The main objective of this paper is to develop (computationally feasible) techniques for generating optimal schedules. More precisely, in queueing-theoretic terms: the planner is given the distributions of the service times of the individual clients, and then it is his task to determine the corresponding optimal (that is, disutility-minimizing) arrival epochs. A good schedule has the potential to have relatively low cost of service (in terms of idle time), while maintaining a sufficiently high level of quality at the same time (in terms of waiting time). In our work we limit ourselves to the situation in which the order of the arrivals is fixed.

Above we mentioned the appointment scheduling problem at a dentist’s, but there are many more healthcare-related examples. One could think of scheduling MRI and CT patients; realize that MRI and CT scanners are expensive devices, so that it makes sense to make sure that they are left unused relatively infrequently. Another typical example is scheduling the usage of operating rooms in a hospital or clinic; bear in mind that there are often just a small number of these rooms. In both examples, the patients’ waiting times should be taken into account as well: poor scheduling performance may lead to patients choosing other hospitals.

A commonly studied version of the appointment scheduling problem is the following.
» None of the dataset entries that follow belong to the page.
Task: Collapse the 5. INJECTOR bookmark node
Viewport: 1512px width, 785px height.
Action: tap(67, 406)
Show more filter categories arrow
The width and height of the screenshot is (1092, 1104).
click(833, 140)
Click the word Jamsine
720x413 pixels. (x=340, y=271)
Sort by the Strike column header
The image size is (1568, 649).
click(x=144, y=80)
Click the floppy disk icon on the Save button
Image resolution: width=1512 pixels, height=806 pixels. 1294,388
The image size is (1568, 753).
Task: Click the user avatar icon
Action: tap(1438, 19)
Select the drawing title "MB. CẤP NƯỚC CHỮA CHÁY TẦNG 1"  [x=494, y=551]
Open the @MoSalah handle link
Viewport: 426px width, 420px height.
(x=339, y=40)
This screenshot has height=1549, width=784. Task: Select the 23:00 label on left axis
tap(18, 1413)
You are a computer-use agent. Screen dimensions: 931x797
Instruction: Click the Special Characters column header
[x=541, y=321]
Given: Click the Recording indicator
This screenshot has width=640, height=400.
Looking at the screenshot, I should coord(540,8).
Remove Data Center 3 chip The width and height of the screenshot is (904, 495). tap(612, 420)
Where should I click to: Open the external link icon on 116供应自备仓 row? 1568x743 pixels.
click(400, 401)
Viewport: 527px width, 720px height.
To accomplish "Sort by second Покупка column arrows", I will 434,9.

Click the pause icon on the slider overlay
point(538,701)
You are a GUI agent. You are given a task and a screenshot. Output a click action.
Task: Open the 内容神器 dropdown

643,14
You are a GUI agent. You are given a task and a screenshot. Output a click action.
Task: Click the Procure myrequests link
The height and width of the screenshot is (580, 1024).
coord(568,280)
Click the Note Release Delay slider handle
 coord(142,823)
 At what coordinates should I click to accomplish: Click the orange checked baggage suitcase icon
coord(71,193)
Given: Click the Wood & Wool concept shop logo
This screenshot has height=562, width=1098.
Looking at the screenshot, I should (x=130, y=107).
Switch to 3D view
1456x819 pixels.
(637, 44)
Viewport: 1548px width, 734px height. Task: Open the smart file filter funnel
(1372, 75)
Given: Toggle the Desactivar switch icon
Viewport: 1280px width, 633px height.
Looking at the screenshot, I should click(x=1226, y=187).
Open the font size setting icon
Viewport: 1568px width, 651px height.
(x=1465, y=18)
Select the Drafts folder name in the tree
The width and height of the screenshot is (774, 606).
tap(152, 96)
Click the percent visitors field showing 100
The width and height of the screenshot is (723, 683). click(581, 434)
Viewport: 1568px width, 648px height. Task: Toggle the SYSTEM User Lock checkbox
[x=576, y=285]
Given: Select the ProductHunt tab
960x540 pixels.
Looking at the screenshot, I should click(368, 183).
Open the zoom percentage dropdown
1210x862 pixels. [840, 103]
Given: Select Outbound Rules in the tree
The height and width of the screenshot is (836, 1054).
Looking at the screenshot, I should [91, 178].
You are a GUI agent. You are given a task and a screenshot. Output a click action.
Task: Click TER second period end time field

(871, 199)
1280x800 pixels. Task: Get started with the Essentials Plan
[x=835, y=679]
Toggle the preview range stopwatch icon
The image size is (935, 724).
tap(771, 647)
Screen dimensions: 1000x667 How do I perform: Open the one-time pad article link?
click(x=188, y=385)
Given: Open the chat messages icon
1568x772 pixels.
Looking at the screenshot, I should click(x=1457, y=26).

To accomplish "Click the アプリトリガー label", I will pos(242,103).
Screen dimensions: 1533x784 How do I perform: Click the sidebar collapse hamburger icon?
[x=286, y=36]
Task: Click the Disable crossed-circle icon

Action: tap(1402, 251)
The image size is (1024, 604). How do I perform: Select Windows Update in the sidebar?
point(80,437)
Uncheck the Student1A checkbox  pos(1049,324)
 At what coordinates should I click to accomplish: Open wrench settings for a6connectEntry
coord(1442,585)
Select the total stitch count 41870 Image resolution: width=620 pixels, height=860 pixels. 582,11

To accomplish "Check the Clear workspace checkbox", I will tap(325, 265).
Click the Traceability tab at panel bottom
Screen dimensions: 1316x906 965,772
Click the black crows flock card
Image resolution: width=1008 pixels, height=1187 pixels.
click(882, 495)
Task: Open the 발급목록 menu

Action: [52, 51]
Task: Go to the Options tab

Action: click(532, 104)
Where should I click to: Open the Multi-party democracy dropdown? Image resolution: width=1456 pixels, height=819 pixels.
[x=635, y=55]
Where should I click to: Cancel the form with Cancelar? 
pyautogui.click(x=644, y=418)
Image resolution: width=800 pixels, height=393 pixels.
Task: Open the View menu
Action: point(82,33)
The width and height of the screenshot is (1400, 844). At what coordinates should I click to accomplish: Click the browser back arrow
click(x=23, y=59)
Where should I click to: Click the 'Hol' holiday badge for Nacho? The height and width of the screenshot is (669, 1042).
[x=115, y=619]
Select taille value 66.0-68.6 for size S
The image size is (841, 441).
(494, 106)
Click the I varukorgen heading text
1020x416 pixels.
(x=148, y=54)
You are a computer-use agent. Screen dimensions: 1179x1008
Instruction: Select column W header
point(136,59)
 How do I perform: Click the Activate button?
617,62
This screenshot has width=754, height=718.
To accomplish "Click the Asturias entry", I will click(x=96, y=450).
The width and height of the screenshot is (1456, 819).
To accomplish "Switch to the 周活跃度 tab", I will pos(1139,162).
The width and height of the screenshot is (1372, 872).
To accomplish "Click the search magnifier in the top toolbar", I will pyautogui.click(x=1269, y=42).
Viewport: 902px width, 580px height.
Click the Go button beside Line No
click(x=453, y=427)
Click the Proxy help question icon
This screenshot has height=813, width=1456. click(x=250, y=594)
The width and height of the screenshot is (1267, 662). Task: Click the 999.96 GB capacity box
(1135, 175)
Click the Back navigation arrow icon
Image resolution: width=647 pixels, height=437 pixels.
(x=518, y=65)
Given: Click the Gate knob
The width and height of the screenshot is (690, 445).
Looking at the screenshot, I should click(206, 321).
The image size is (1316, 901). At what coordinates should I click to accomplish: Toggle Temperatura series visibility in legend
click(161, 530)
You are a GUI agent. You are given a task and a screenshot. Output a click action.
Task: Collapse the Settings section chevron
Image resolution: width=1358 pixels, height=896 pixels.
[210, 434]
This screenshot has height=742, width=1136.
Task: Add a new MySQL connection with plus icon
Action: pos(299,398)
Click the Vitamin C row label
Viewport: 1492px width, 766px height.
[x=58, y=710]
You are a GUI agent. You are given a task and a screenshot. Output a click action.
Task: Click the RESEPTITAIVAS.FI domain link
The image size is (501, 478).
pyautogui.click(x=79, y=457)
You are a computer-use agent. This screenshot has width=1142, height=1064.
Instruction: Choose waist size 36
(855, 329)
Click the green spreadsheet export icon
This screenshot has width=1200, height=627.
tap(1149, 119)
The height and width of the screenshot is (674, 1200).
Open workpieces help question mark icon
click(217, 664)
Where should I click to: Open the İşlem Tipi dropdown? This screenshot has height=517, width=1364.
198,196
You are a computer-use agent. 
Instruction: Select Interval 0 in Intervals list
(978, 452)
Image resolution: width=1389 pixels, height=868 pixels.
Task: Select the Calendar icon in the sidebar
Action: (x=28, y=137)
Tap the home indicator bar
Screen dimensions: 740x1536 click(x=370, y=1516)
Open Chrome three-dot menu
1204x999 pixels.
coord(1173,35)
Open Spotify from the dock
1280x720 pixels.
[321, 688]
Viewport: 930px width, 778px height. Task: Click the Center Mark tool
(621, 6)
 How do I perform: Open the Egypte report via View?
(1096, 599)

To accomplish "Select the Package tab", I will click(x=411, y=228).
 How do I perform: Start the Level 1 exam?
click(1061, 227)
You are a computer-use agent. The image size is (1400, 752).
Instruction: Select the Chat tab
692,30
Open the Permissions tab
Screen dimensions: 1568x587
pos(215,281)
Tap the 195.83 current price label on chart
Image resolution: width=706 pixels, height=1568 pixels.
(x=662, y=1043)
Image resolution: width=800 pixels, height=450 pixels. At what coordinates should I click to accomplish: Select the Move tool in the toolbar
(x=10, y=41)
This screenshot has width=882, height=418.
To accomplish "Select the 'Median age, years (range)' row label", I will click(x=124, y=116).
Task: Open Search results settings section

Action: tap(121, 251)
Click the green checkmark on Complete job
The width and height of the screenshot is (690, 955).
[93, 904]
Assuming a quadratic loss function, finding the optimal schedule requires solving

$$\begin{aligned} \min _{t_1,\ldots ,t_n}\sum _{i=1}^n{\left( {{\mathbb E}}I_i^2 + {{\mathbb E}}W_i^2 \right) }, \end{aligned}$$
(1)

with \(t_i\) denoting the appointed arrival time of client \(i\), with \(I_i\) the server’s idle time prior to that arrival, and with \(W_i\) the waiting time of the \(i\)-th client. Importantly, the random variables \(I_i\) and \(W_i\) are also affected by the arrival epochs \(t_1,\ldots , t_{i-1}\) of all previous clients. As a consequence, solving the above optimization problem is typically hard: for general service times no manageable expressions are available for the quantities involved, and, in addition, an \(n\)-dimensional optimization needs to be performed. To mitigate these complications, we developed in [10] a sequential variant of the above simultaneous optimization problem. The “sequential” variant determines the \(i\)-th appointment time \(t_i\) with all earlier arrival epochs being known, that is \(t_1,\ldots ,t_{i-1}\). Instead of optimizing over all \(t_i\) simultaneously, the optimization problem reduces to optimizing over a single \(t_i\) (for given \(t_1,\ldots ,t_{i-1}\))

$$\begin{aligned} \min _{t_i}\left( {{\mathbb E}}I_i^2 + {{\mathbb E}}W_i^2 \right) ,\,\,\, i=1,\ldots ,n. \end{aligned}$$
(2)

Since we have \(n\) clients to be scheduled, we have to perform \(n\) subsequent optimizations to determine all \(t_i\) s. Besides a computational advantage, due to the fact that we optimize over a single variable only, this approach has an explicit solution:

$$\begin{aligned} t_1:=0,\,\,\,\,\text{ and }\,\,\,\,t_i:=\sum _{j=1}^{i-1} {{\mathbb E}}S_j,\,\,\, i=2,\ldots ,n, \end{aligned}$$

with \(S_{j}\) denoting client \(j\)’s sojourn time. Evidently, our model is a stylized description of reality: patients arrive punctually, show up with certainty, and there is no additional stream of urgent arrivals. Some of these features, however, can be included in the analysis; see, for example, the discussion in [10].

Importantly, it is shown in [10] that this approach applies to not just quadratic loss, but to the more general class of convex loss functions, and to arbitrary service time distributions. In addition, it is neither required that clients’ service times stem from a single distribution, nor that the clients have the same loss function.

A first general remark is that there are situations in which the simultaneous approach is the more natural framework, while in other situations the simultaneous approach fits better. In a situation in which all information about all patients is available a priori (i.e., a list of patients to be scheduled, including the distributions of their service times), the logical procedure is to minimize a simultaneous objective function. There are situations, however, where patients call the service provider to make an appointment on the same day. In such cases, the schedule gradually fills and there a sequential policy is natural.

The sequential approach has a substantial computational advantage over the simultaneous approach. The optimization is done on a patient-by-patient basis, while in the simultaneous approach there is a single “social welfare” optimization (e.g., the optimal schedule maximizes the aggregate utility of all actors involved, viz., all clients and the server). A crucial question here is how the choice of a specific optimization scheme affects the utilities as perceived by the individual actors: does one of the approaches lead to a schedule that is in favor of some patients but highly disadvantageous for others? Later in the paper, we systematically assess this effect.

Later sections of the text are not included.